THINGS *YOU*, as the consumer, SHOULD KNOW --
* None of the UV-cured colors need to be soaked off in a bowl of acetone, and they should NEVER be filed off -- with a hand file or an electric file -- unless the color is applied over your enhancement (gel or l&p system). If the company who makes the products doesn't offer a special wrap (or your tech is trying to save money), acetone on a cotton pad, wrapped with a piece of aluminum foil, is THE ONLY thing they should be using.
* Your cuticles MUST be softened & pushed back, your nail surface must be COMPLETELY free of debris, & you need to have a nail prep (BondAid for OPI, Scrub Fresh for CND) of some sort used (some techs use IPA; that works for most products, but not all. I prefer BondAid & Scrub Fresh), for your gel polish manicure to last. Really, if you want anything to stay on your nails -- polish, gel polish, &/or enhancement -- these steps must be taken.
* Just because a salon offers "Shellac Manicures" (or some variation thereof) doesn't mean (a) they actually use CND's SHELLAC, and (b) doesn't mean they've been properly trained to use whatever products they offer. Do your research. Ask lots of questions about sanitation (another blog on this later), their licensing/certification (states' rules vary -- in Oregon, we actually have CERTIFICATIONS, not LICENSES), training/classes they've had, etc.
* Each practitioner is required to have AND TO DISPLAY their license, as well as their city/county business license (I have a compliance waiver, simply because I don't make the minimum required in my county to have an actual license).
* Check them out on Yelp, if possible.

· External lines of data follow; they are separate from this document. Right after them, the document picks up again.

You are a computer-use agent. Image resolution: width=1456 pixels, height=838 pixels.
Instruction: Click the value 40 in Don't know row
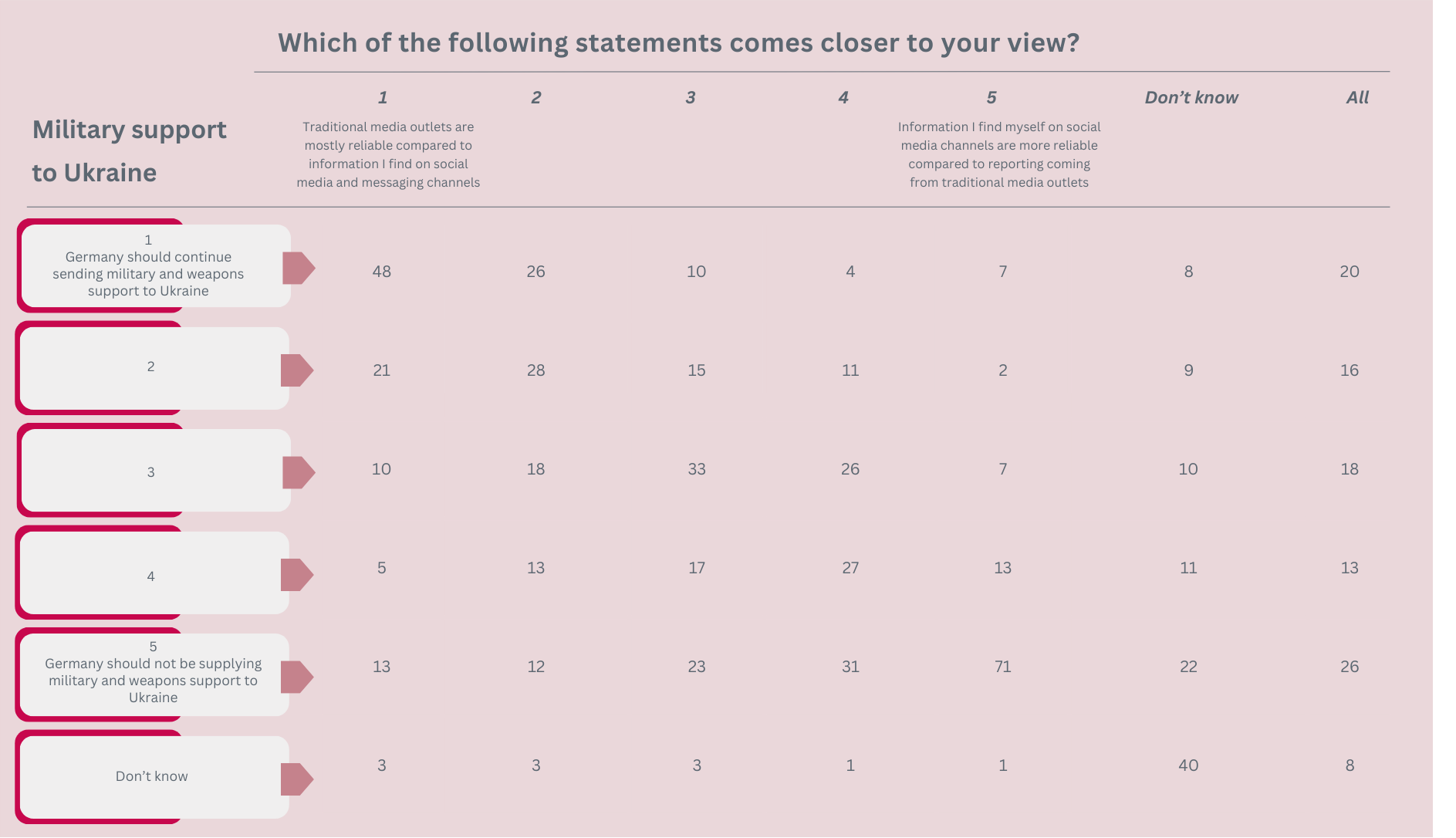(x=1188, y=765)

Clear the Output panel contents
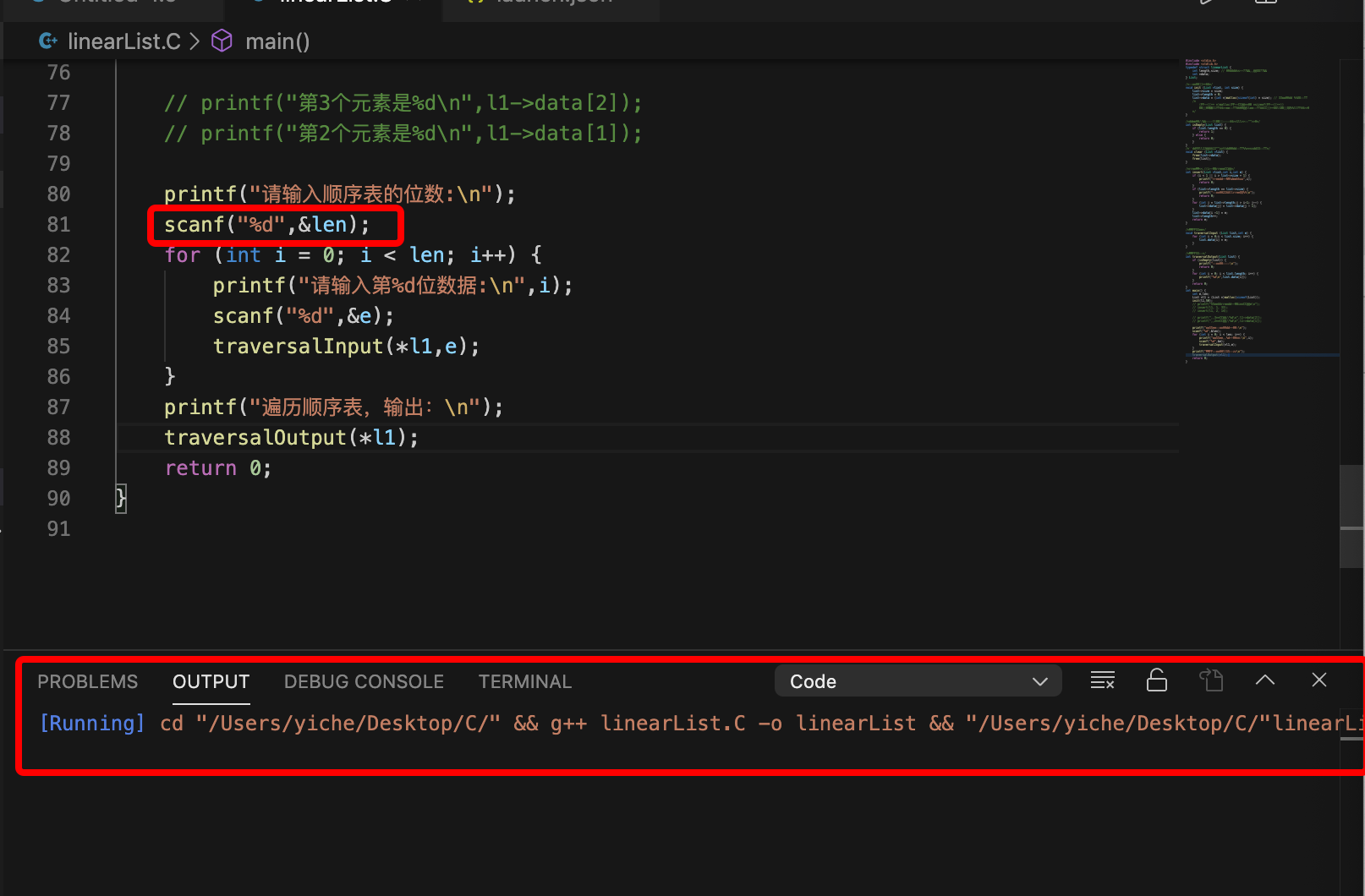(x=1102, y=680)
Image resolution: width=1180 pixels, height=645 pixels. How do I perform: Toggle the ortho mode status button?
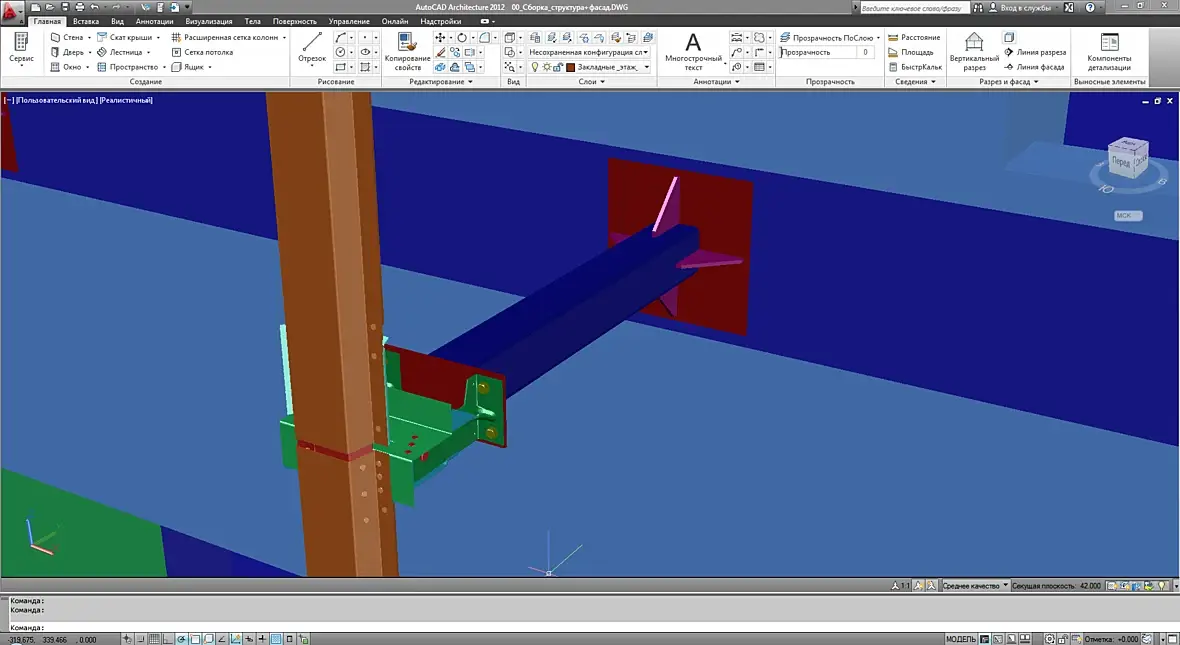[168, 639]
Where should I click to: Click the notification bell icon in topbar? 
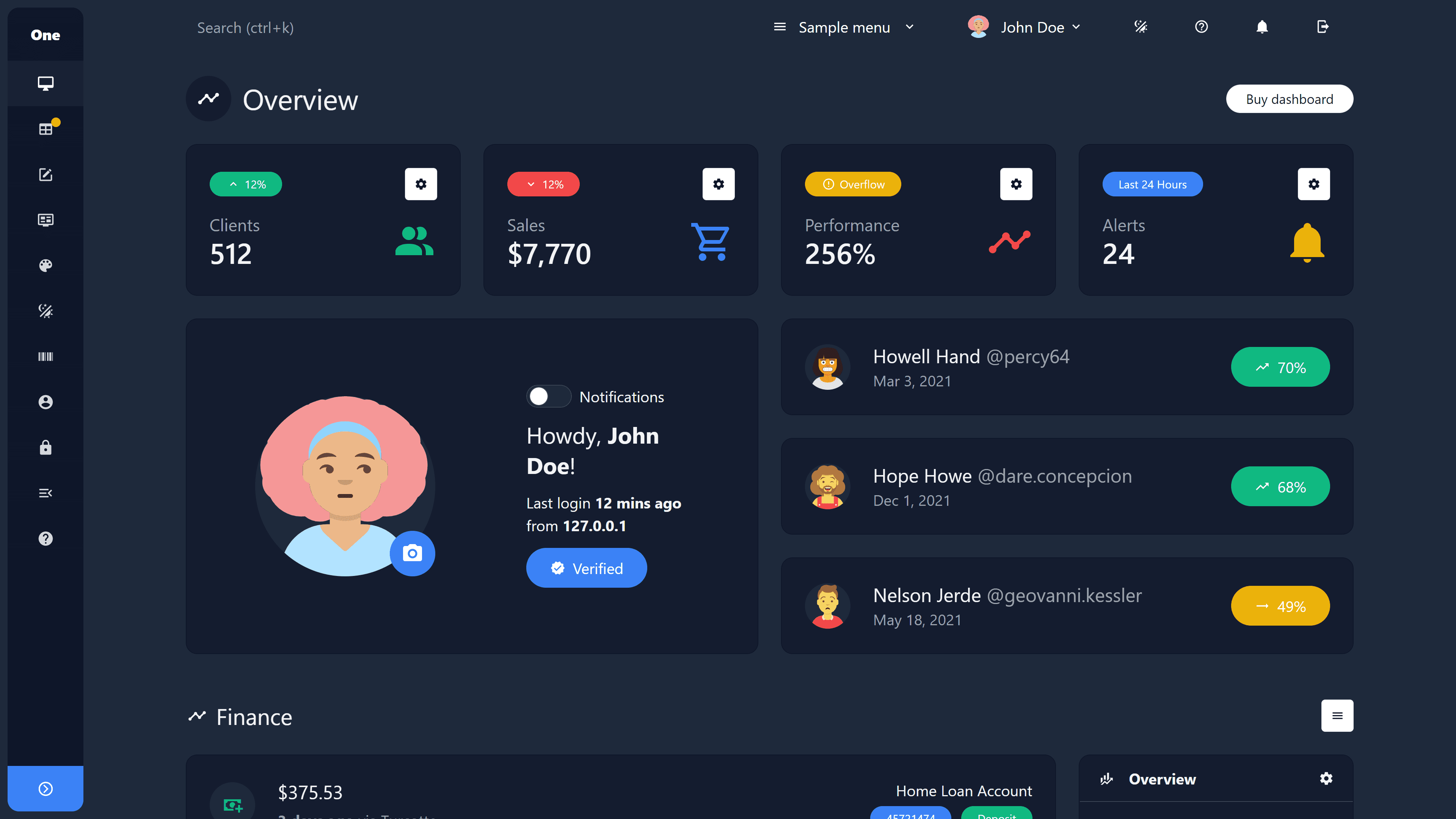click(1262, 27)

Call the state board or do some checking online (Oregon's cosmo website can be found here), check the websites of the company's products (OPI, CND, etc) to see if that salon &/or the techs who work there have had proper training (ftr -- I've taken four CND classes, earning me "GRAND MASTER" status, and one class from OPI, "GelColor"... wish they'd offer more). Oregon, btw, is not a state that requires continuing education (I wish it was!), but I still do a lot to stay ahead of the game -- networking, online videos, & practice, practice, practice! Your tech should, too.